**Work to do**.
Repeat each of the following items word for word, keeping every line unchanged.
--- BEGIN Given records ---
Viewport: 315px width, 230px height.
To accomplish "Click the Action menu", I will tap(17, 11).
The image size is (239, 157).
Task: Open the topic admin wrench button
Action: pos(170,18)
--- END Given records ---
**Result of this task**.
Viewport: 315px width, 230px height.
To accomplish "Click the Action menu", I will tap(17, 11).
The image size is (239, 157).
Task: Open the topic admin wrench button
Action: pos(170,18)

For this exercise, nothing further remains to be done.